PROBLEM - Retype only the lines at the head of the records, first through the one with "Given: Add a custom parameter", exactly as written.

THE INPUT -

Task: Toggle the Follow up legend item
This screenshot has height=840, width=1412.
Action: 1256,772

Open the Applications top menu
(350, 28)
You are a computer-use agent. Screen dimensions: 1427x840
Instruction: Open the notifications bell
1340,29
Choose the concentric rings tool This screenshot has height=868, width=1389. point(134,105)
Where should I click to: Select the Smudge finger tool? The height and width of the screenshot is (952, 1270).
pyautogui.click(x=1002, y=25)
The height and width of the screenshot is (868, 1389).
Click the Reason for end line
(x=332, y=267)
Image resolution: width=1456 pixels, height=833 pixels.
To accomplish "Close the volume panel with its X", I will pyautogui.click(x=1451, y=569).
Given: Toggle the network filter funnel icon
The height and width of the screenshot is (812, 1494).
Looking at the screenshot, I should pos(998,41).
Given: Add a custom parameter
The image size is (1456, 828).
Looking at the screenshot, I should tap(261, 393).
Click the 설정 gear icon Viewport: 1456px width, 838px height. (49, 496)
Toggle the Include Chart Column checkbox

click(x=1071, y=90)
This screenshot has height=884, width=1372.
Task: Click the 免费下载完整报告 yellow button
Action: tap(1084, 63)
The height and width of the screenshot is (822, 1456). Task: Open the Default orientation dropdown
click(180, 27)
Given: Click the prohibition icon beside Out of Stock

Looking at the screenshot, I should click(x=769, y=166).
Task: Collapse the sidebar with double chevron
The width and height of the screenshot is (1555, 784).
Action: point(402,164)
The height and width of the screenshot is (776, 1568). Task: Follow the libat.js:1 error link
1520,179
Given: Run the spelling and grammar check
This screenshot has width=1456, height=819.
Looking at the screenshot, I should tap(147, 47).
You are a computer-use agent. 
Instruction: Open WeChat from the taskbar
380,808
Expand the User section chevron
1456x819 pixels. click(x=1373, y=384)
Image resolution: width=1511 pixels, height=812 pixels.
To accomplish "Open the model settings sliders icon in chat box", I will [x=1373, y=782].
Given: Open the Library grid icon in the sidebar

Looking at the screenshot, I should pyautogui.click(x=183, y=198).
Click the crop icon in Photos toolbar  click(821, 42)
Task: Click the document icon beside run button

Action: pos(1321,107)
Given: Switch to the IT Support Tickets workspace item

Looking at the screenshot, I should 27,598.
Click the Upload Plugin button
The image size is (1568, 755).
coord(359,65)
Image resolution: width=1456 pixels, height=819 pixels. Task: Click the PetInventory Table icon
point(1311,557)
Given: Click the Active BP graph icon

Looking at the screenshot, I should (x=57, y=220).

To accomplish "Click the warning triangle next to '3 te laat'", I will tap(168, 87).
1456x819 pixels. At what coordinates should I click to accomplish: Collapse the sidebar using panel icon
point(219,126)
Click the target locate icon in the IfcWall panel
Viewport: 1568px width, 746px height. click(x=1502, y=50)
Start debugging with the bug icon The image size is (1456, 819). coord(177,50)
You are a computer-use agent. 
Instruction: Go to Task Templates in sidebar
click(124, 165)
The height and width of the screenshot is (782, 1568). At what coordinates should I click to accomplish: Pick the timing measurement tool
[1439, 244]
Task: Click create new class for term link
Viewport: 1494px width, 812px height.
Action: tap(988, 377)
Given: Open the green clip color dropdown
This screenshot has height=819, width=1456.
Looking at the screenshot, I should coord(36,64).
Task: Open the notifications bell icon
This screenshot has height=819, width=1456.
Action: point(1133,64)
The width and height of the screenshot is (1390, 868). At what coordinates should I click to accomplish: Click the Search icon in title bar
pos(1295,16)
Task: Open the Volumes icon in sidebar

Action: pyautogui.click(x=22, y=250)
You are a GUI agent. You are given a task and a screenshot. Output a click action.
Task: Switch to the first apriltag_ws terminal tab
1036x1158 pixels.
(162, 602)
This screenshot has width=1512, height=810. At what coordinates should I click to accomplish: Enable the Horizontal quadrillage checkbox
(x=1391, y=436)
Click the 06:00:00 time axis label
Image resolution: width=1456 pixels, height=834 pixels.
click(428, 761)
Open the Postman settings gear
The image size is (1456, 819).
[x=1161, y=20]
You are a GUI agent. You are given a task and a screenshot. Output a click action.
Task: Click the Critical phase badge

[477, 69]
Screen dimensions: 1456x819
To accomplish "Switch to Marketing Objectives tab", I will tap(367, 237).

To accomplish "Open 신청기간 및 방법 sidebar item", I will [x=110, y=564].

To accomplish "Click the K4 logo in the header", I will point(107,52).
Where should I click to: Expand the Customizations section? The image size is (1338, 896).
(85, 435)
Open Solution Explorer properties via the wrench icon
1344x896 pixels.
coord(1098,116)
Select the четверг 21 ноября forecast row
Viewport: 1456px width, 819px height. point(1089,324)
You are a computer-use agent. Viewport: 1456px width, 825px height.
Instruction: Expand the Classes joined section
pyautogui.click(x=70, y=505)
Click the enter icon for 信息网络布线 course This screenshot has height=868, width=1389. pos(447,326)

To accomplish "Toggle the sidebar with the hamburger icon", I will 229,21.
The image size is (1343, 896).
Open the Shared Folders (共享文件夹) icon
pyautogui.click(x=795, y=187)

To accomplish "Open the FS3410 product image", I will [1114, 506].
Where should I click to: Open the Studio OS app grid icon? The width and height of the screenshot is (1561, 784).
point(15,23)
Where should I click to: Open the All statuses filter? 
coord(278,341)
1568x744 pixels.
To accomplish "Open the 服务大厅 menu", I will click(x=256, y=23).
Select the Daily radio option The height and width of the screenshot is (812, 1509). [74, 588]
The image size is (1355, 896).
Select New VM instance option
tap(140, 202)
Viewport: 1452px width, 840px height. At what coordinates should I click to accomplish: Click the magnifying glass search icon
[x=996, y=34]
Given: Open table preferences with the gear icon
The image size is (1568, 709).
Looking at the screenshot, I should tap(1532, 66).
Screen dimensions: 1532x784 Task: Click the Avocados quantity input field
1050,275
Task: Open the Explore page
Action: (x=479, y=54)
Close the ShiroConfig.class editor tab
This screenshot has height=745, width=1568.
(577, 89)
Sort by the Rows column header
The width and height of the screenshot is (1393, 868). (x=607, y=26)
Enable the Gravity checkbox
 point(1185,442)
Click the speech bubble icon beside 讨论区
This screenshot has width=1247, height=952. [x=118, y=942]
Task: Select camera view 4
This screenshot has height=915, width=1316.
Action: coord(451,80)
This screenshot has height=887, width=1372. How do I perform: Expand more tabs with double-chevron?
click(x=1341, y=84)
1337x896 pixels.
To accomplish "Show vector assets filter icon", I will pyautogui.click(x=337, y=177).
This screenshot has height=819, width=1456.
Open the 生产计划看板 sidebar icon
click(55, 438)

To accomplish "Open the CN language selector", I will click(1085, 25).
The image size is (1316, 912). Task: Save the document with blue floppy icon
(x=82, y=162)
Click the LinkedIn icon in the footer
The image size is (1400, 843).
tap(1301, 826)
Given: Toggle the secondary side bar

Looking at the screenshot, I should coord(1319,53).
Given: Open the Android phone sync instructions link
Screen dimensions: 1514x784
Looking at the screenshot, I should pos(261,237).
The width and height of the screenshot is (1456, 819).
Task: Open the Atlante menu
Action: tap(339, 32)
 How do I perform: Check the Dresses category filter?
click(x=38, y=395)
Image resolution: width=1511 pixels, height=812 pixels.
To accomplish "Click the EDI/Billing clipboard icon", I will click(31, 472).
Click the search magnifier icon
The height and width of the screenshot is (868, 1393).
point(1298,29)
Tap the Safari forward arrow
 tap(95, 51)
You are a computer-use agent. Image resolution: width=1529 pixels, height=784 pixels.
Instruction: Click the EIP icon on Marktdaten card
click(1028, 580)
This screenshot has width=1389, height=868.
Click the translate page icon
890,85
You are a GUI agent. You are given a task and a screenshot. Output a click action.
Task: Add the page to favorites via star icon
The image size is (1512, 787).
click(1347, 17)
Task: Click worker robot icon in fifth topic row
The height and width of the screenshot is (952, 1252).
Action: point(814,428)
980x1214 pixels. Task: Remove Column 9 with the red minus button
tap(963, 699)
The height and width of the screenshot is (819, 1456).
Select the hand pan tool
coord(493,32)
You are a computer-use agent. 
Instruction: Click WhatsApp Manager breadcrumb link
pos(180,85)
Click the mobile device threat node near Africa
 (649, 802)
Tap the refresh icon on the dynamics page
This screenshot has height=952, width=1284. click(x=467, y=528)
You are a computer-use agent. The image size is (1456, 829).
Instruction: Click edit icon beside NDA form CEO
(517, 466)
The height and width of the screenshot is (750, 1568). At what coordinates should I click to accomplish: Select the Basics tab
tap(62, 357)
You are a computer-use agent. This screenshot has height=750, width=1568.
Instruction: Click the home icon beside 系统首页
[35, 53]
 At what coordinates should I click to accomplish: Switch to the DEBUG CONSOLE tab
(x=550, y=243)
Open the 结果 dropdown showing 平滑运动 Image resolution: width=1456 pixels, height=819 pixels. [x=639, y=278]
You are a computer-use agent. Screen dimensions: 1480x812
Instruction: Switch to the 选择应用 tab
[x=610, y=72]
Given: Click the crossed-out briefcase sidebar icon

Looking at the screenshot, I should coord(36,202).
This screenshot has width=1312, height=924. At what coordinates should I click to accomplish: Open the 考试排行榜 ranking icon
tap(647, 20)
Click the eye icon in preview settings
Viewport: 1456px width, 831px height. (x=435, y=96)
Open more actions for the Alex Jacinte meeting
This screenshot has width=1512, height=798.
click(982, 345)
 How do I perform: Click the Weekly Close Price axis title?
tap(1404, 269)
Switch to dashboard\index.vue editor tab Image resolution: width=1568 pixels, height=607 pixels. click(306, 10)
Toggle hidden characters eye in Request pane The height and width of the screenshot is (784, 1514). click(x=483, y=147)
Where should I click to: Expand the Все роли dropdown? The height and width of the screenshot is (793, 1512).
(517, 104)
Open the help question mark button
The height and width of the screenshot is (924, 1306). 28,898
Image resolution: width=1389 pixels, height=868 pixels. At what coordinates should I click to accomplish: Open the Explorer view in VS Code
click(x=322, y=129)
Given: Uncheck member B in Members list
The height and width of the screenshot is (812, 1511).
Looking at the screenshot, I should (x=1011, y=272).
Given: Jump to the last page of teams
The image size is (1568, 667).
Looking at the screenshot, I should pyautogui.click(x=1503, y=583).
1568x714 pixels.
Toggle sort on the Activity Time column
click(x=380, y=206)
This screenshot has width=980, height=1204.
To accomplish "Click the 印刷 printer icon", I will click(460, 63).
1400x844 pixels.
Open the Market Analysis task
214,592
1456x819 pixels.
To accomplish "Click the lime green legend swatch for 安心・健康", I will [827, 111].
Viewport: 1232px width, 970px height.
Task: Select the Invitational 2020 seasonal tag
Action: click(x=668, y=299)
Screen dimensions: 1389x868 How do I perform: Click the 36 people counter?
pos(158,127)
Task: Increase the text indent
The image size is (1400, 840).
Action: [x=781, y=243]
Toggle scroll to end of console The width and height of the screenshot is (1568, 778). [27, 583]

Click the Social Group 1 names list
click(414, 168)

SOLUTION FOR THIS PROBLEM -
Task: Toggle the Follow up legend item
This screenshot has height=840, width=1412.
Action: 1256,772

Open the Applications top menu
(350, 28)
You are a computer-use agent. Screen dimensions: 1427x840
Instruction: Open the notifications bell
1340,29
Choose the concentric rings tool This screenshot has height=868, width=1389. point(134,105)
Where should I click to: Select the Smudge finger tool? The height and width of the screenshot is (952, 1270).
pyautogui.click(x=1002, y=25)
The height and width of the screenshot is (868, 1389).
Click the Reason for end line
(x=332, y=267)
Image resolution: width=1456 pixels, height=833 pixels.
To accomplish "Close the volume panel with its X", I will pyautogui.click(x=1451, y=569).
Given: Toggle the network filter funnel icon
The height and width of the screenshot is (812, 1494).
Looking at the screenshot, I should pos(998,41).
Given: Add a custom parameter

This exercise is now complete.